━━━ Data

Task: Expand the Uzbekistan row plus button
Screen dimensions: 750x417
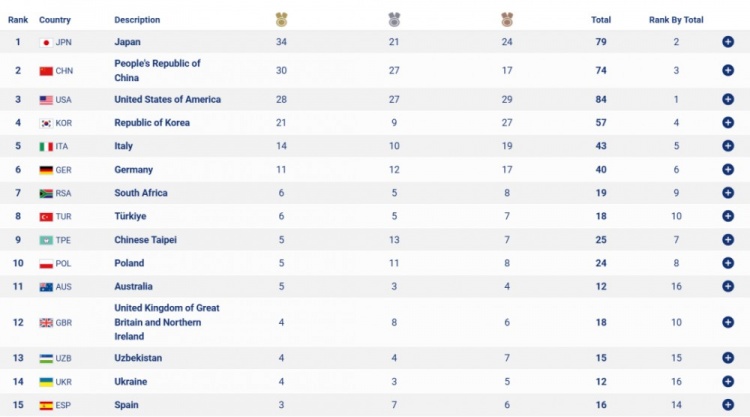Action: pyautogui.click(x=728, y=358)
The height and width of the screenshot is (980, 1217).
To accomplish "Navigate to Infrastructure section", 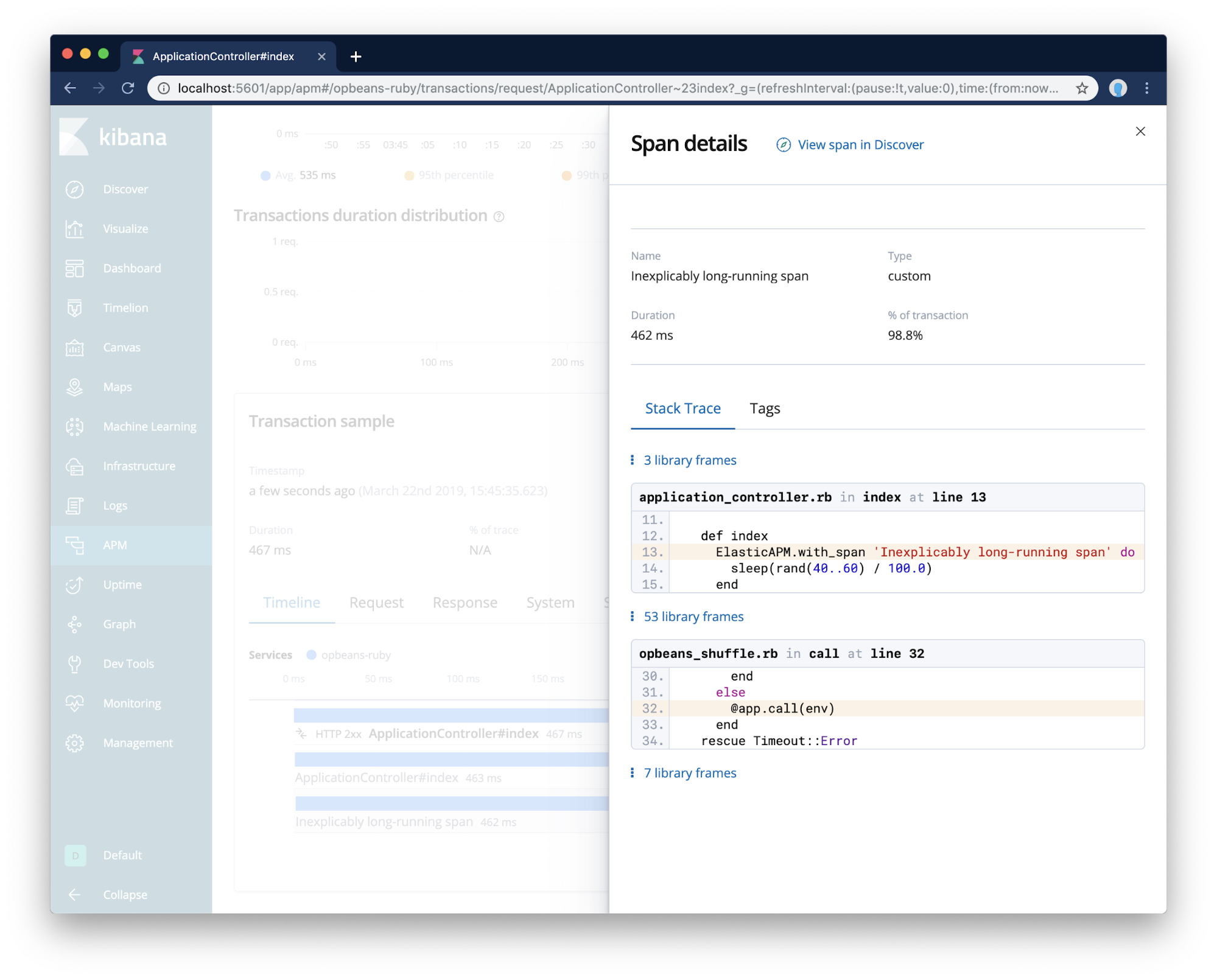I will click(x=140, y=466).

━━━━━━
━━━ Data

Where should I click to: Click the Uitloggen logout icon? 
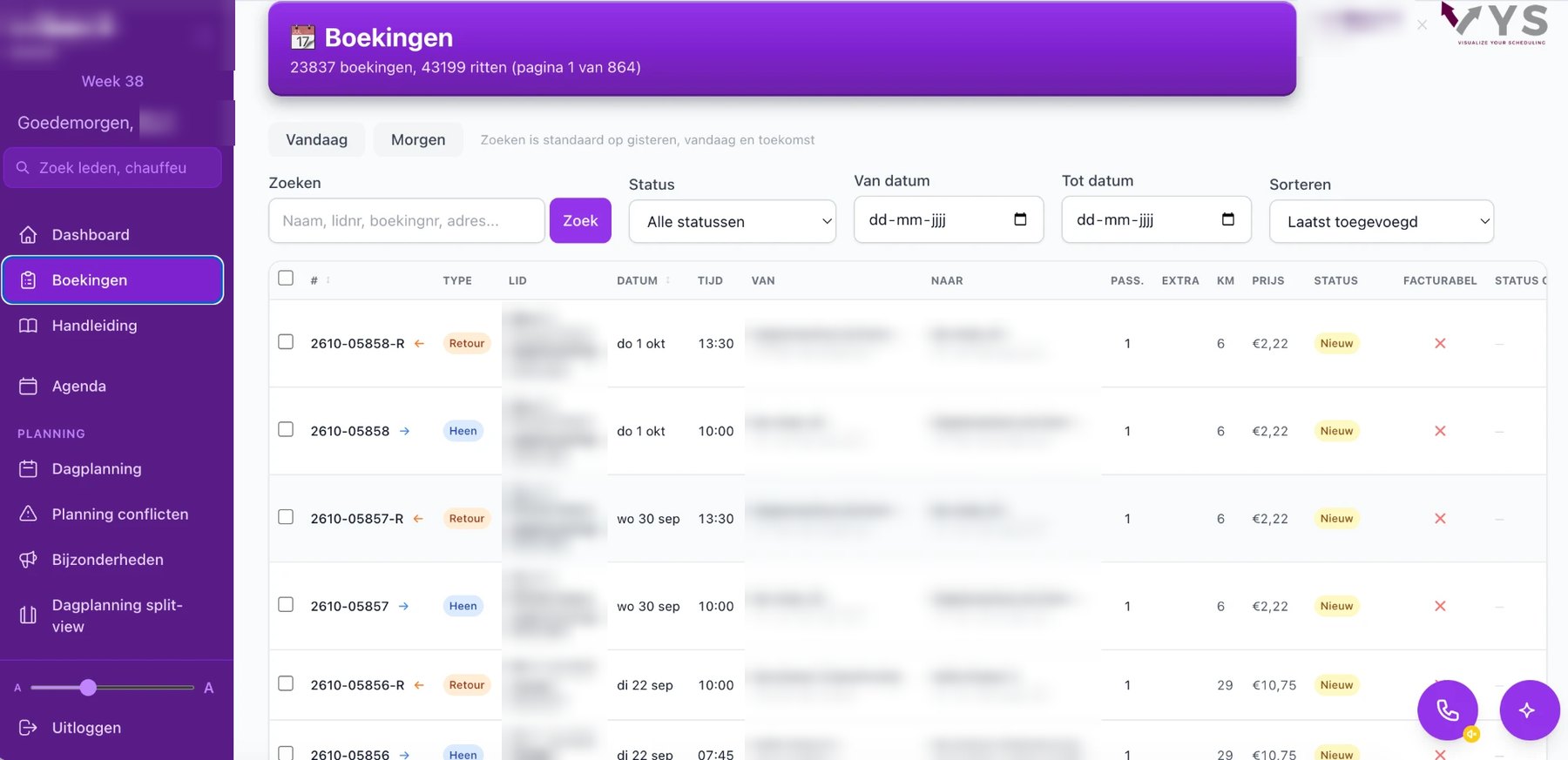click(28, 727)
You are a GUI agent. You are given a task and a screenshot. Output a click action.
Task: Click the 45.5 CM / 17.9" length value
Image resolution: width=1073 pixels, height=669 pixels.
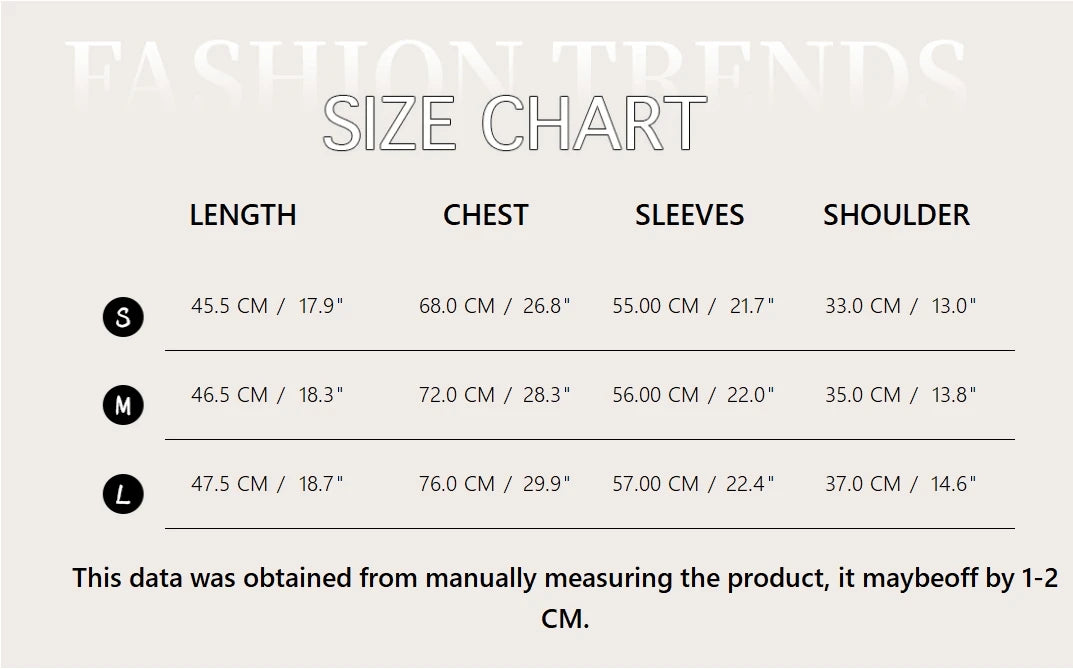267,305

━━━━━━

▶ [Required action]:
From the material above, copy out every line bearing the string "screenshot".

▶ [Exercise output]:
The height and width of the screenshot is (980, 1217).
You are a GUI agent. You are given a task and a screenshot. Output a click action.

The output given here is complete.